You can use the Rule lab to test how sample text matches against your TLA rules during extraction process. By testing smaller samples, you can create new rules and see how your existing rules perform. You can then refine the rules before processing larger datasets.

Procedure

  1. In the Text Analytics Workbench, click Resource editor > Text links > Rule lab.
  2. In the Simulation Data dialog, enter the text that you want to test.
    Tip: You can click the Populate icon to automatically populate the text field with all of the text examples from every TLA rule in your template. You can then test all of your existing text patterns against your current rules.
  3. Click Run Simulation.
    The simulator uses your current extraction settings and linguistic resources to analyze the text and apply your TLA rules.
  4. Review the simulation results in the "Rule lab simulation" pane:
    The text that you enter is parsed into sentences or phrases. The "Rule lab simulation" pane shows the individual results for each sentence or phrase. You can navigate through the results to see all the sentences and phrases extracted. The sentence or phrase is highlighted in the pane, and it might also have a check mark:
    • No check mark means that the text sample does not match the example text for any rule.
    • A green check mark means that the text sample matches the example text for a TLA rule.
    • A red check mark means that the text sample matches the example text for TLA rule, but the sample also fits the pattern for other rules. You might have duplicate rules, or the rules need to be refined.
    1. Review the first table to see how the tokens were identified and typed.
      Input text token
      Shows each separate word or phrase identified during the extraction process.
      Typed as
      The type assigned to the token. For tokens that are identified as concepts, the associated type name is shown in this column, such as <Person> or <Location>.
      Matching macro
      Any macros from your linguistic resources that matched the token. The matching macro determines the type assigned.
    2. Check the Rules matched table to see which TLA rules matched the sample:
      Rule set
      The set of rules that the TLA rule is in.
      Rule output
      The name of the TLA rule. You can click it to open the Text links tab and see the TLA rule.
      Concept 1 and Type 1
      These columns show the associated output values (concept and type pairs) for each matched rule. The rule also displays the types and matching macros (for example, mPronoun and mTopic).
  5. Optional: If you want to generate a new rule based on simulation results, click Generate rule.
    A new TLA rule that is based on the simulation is added. You can click View rule in the notification pop-up to view the rule on the Text links tab within the Resource editor tab and make changes.
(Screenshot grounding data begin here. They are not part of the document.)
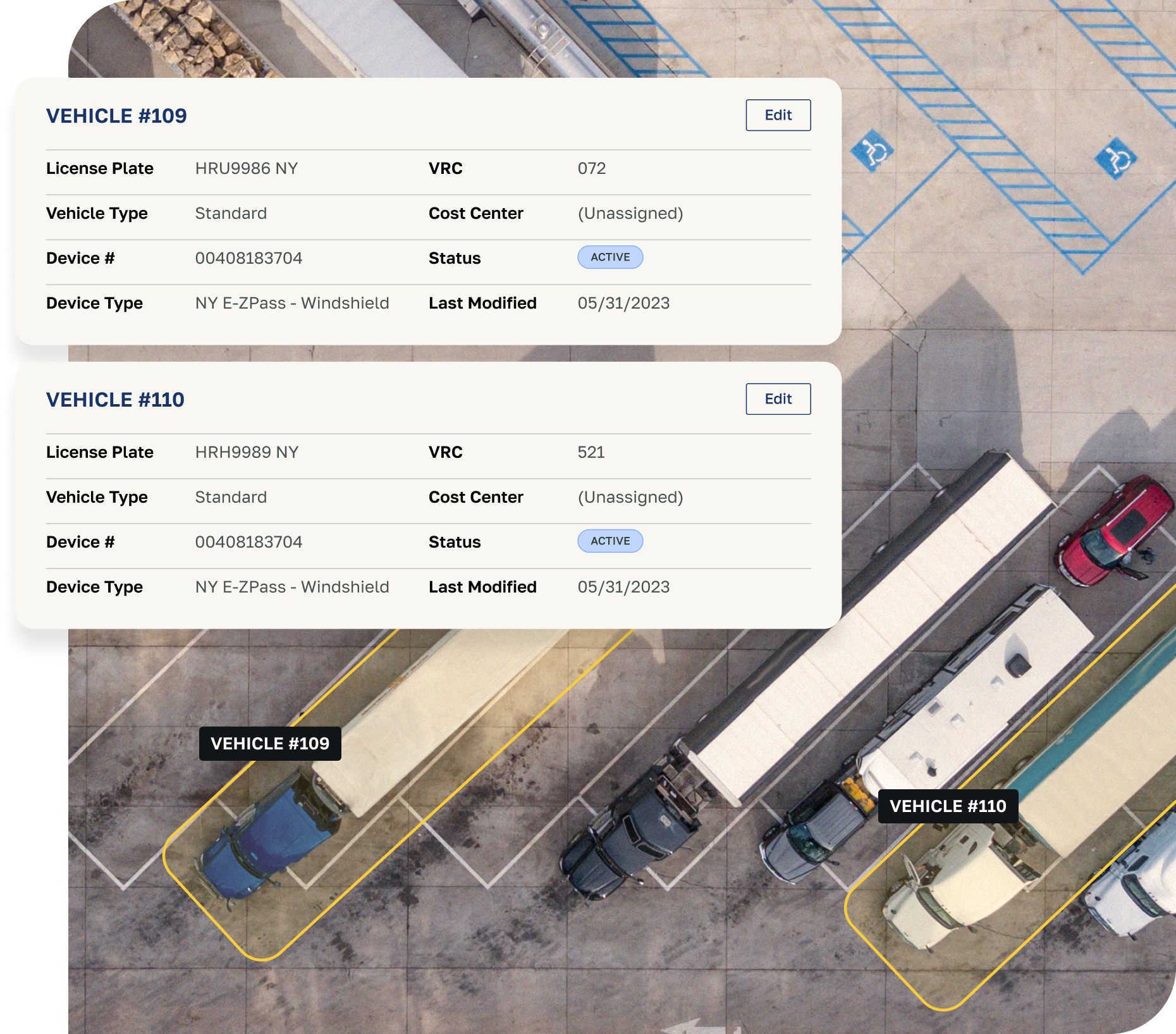This screenshot has height=1034, width=1176.
Task: Click Edit button on Vehicle #109 card
Action: 778,115
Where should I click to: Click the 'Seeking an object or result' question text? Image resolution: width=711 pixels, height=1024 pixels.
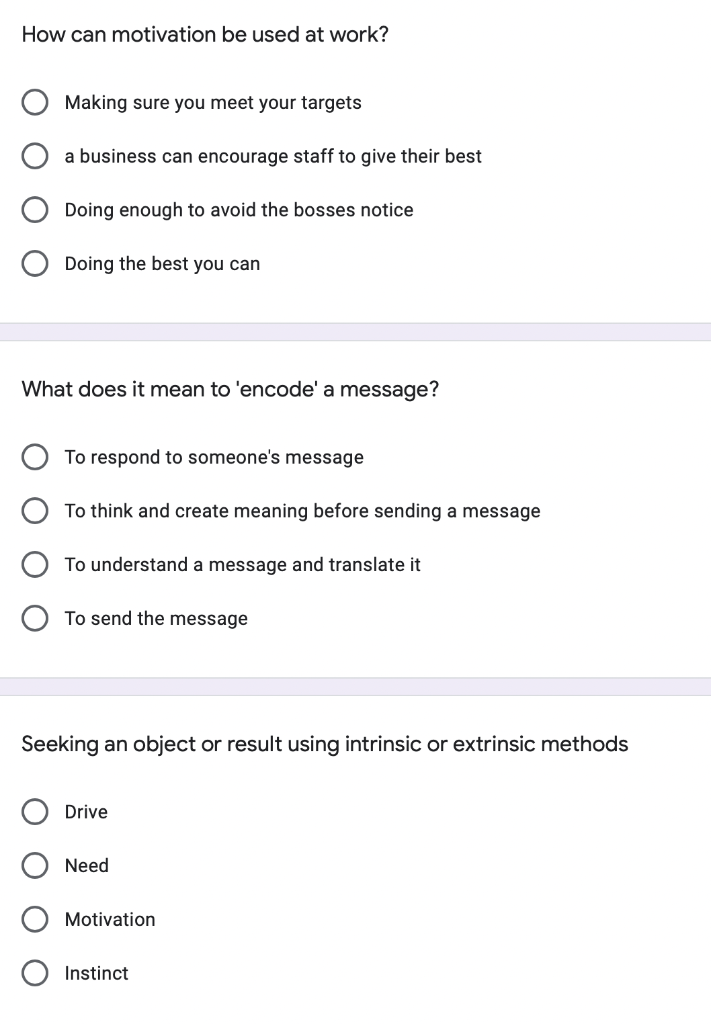[x=324, y=744]

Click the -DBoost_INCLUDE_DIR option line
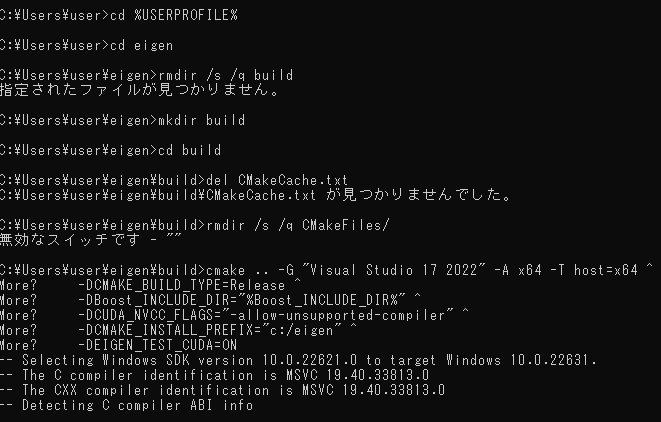(210, 301)
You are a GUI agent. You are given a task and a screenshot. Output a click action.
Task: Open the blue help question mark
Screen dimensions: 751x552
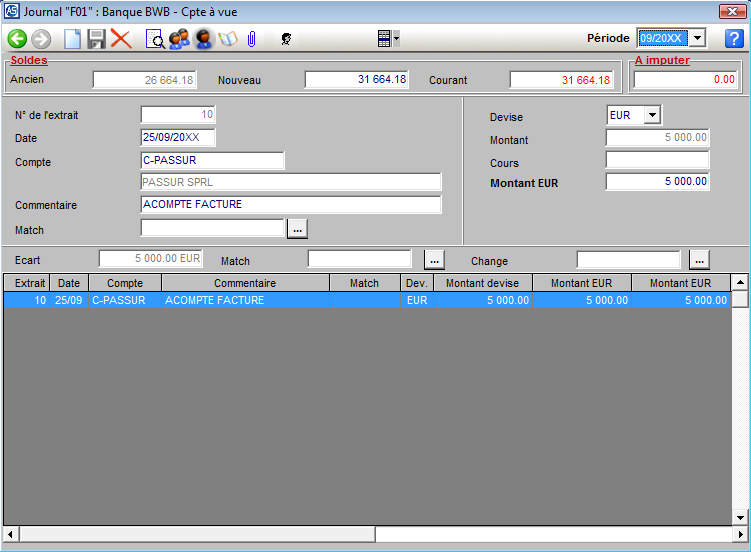(734, 39)
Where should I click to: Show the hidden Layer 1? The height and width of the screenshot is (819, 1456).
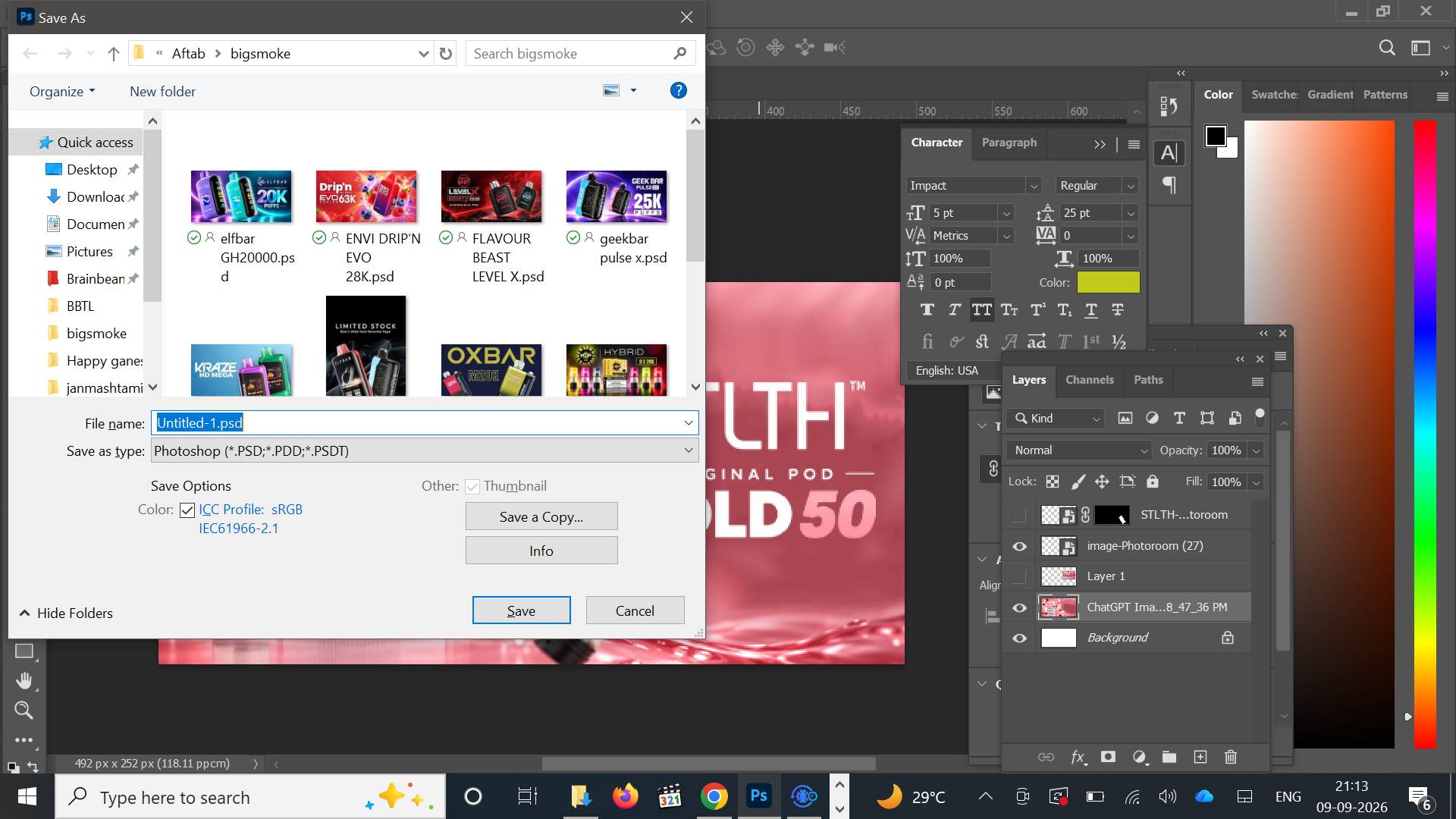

    After viewing and editing the new rule, you can click Rule lab to return to the "Rule lab simulation" pane.

What to do next

After modifying rules or changing extraction settings, you can click Test new simulation to re-test with the same sample data or a different sample. This iterative process helps you refine your rules until you get the desired results.

When you finish running simulations, you can take some of the following steps:

  • Save your changes to the linguistic resources.
  • Run a full extraction on your complete dataset to apply the refined rules.
  • Review the TLA pattern results on the Text links tab to verify that your rules produce the expected patterns.